## [Your assignment]
I'd like the line containing "You are a computer-use" and every line below it, to the end of the material, repeated exactly and with nothing else.

## [Input data]
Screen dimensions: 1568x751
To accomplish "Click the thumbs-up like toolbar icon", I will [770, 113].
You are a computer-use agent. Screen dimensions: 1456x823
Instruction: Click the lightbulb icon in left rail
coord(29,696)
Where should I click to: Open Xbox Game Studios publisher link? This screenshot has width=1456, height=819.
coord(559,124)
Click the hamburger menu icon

## [Task response]
You are a computer-use agent. Screen dimensions: 1456x823
Instruction: Click the lightbulb icon in left rail
coord(29,696)
Where should I click to: Open Xbox Game Studios publisher link? This screenshot has width=1456, height=819.
coord(559,124)
Click the hamburger menu icon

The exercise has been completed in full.